= The Young Women's Leadership School at Rhodes High School =

Defunct high school in Pennsylvania, United States

The Young Women's Leadership School at E. Washington Rhodes High School was a public secondary school for girls located at 3100 North 29th Street in Philadelphia, Pennsylvania, United States. The school was a part of the School District of Philadelphia.

==History==
In September 2005 the School District of Philadelphia converted Rhodes Middle School, a coeducational middle school, into an all-female middle and high school. During that year the district established The Young Men's Leadership School at Thomas FitzSimons High School for males. The males zoned to the former FitzSimons and Rhodes zones were assigned to FitzSimons, while the females in the zones were assigned to Rhodes. After the redesign Rhodes reported a smooth transition.

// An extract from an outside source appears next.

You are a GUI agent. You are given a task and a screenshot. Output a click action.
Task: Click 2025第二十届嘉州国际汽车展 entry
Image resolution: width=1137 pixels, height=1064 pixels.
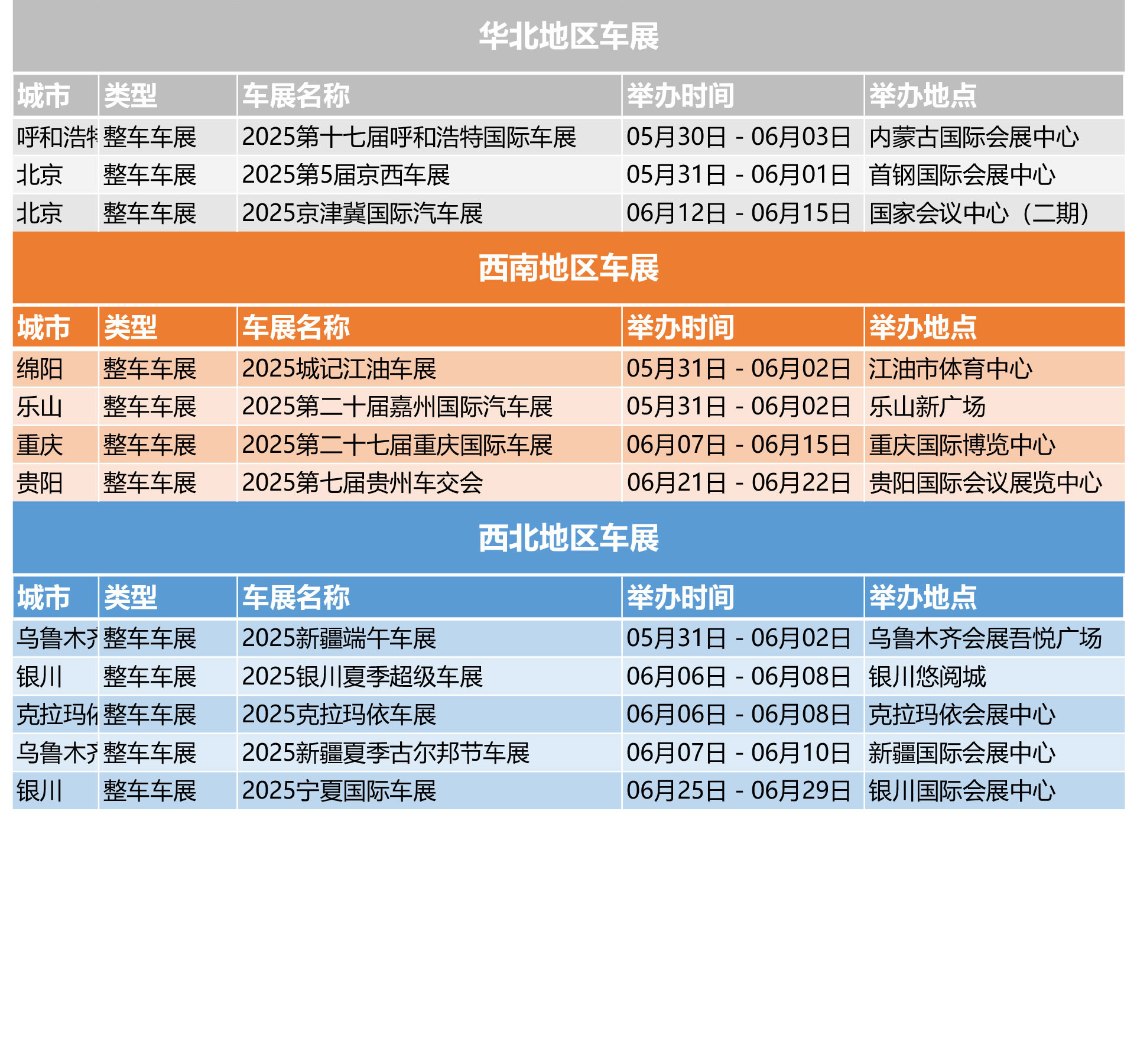[402, 408]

In March 2012, the Philadelphia School Reform Commission voted to turn Rhodes back into a co-educational middle school. The students were reassigned to Strawberry Mansion High School. The Rhodes campus now serves as a K-8 school.

==Transportation==
SEPTA serves the school with Routes 32, 48, and 60.

==Feeder patterns==
Feeder elementary schools included Thomas M. Peirce Elementary School, Anna B. Pratt School, John G. Whittier School, and Richard R. Wright School. Ethel Allen School, a K-8 school, fed into Rhodes.

==School uniforms==
Rhodes students were required to wear school uniforms.